Description of the task:
Rewrite the records below, replacing "Screen dimensions" with "Display size" wherever it occurs and leaving everything else as it is.
-- START OF Stored rows --
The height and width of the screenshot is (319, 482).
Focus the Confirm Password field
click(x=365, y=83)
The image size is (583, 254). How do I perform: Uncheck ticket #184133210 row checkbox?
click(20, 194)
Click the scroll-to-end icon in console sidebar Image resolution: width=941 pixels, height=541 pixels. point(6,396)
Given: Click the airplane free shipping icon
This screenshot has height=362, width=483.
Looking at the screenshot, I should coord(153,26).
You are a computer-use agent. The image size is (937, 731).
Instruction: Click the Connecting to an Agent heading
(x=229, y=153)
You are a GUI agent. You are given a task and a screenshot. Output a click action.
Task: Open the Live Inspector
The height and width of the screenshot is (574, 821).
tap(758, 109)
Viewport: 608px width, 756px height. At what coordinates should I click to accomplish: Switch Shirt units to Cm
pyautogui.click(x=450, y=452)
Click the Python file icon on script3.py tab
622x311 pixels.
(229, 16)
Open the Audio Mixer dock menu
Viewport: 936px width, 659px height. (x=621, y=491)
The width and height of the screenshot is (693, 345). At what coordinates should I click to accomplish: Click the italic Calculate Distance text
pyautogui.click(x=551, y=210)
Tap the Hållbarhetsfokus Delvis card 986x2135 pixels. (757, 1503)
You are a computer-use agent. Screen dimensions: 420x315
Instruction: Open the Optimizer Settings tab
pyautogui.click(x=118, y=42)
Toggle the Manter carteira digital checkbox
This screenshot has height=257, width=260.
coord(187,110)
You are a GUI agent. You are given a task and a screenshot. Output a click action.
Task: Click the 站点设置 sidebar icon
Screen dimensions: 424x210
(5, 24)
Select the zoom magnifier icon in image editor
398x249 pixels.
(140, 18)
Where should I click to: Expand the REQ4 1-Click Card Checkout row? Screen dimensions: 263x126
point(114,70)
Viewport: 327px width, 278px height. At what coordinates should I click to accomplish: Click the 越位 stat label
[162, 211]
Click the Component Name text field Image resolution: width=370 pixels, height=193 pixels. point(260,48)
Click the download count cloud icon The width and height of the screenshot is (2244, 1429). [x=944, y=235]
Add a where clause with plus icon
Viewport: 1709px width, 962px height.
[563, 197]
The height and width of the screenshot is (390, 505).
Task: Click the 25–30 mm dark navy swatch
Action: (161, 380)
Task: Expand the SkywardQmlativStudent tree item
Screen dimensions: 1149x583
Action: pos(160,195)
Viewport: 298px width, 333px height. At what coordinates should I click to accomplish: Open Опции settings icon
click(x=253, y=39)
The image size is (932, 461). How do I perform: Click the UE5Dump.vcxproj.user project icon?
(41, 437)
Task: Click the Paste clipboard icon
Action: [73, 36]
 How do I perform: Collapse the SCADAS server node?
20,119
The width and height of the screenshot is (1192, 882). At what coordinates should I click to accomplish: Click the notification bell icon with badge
-- END OF Stored rows --
Written solution:
The height and width of the screenshot is (319, 482).
Focus the Confirm Password field
click(x=365, y=83)
The image size is (583, 254). How do I perform: Uncheck ticket #184133210 row checkbox?
click(20, 194)
Click the scroll-to-end icon in console sidebar Image resolution: width=941 pixels, height=541 pixels. point(6,396)
Given: Click the airplane free shipping icon
This screenshot has height=362, width=483.
Looking at the screenshot, I should coord(153,26).
You are a computer-use agent. The image size is (937, 731).
Instruction: Click the Connecting to an Agent heading
(x=229, y=153)
You are a GUI agent. You are given a task and a screenshot. Output a click action.
Task: Open the Live Inspector
The height and width of the screenshot is (574, 821).
tap(758, 109)
Viewport: 608px width, 756px height. At what coordinates should I click to accomplish: Switch Shirt units to Cm
pyautogui.click(x=450, y=452)
Click the Python file icon on script3.py tab
622x311 pixels.
(229, 16)
Open the Audio Mixer dock menu
Viewport: 936px width, 659px height. (x=621, y=491)
The width and height of the screenshot is (693, 345). At what coordinates should I click to accomplish: Click the italic Calculate Distance text
pyautogui.click(x=551, y=210)
Tap the Hållbarhetsfokus Delvis card 986x2135 pixels. (757, 1503)
You are a computer-use agent. Display size: 420x315
Instruction: Open the Optimizer Settings tab
pyautogui.click(x=118, y=42)
Toggle the Manter carteira digital checkbox
This screenshot has height=257, width=260.
coord(187,110)
You are a GUI agent. You are given a task and a screenshot. Output a click action.
Task: Click the 站点设置 sidebar icon
Display size: 424x210
(5, 24)
Select the zoom magnifier icon in image editor
398x249 pixels.
(140, 18)
Where should I click to: Expand the REQ4 1-Click Card Checkout row? Display size: 263x126
point(114,70)
Viewport: 327px width, 278px height. At what coordinates should I click to accomplish: Click the 越位 stat label
[162, 211]
Click the Component Name text field Image resolution: width=370 pixels, height=193 pixels. point(260,48)
Click the download count cloud icon The width and height of the screenshot is (2244, 1429). [x=944, y=235]
Add a where clause with plus icon
Viewport: 1709px width, 962px height.
[563, 197]
The height and width of the screenshot is (390, 505).
Task: Click the 25–30 mm dark navy swatch
Action: (161, 380)
Task: Expand the SkywardQmlativStudent tree item
Display size: 1149x583
Action: pos(160,195)
Viewport: 298px width, 333px height. At what coordinates should I click to accomplish: Open Опции settings icon
click(x=253, y=39)
The image size is (932, 461). How do I perform: Click the UE5Dump.vcxproj.user project icon?
(41, 437)
Task: Click the Paste clipboard icon
Action: [73, 36]
 How do I perform: Collapse the SCADAS server node?
20,119
The width and height of the screenshot is (1192, 882). At what coordinates should I click to accomplish: Click the notification bell icon with badge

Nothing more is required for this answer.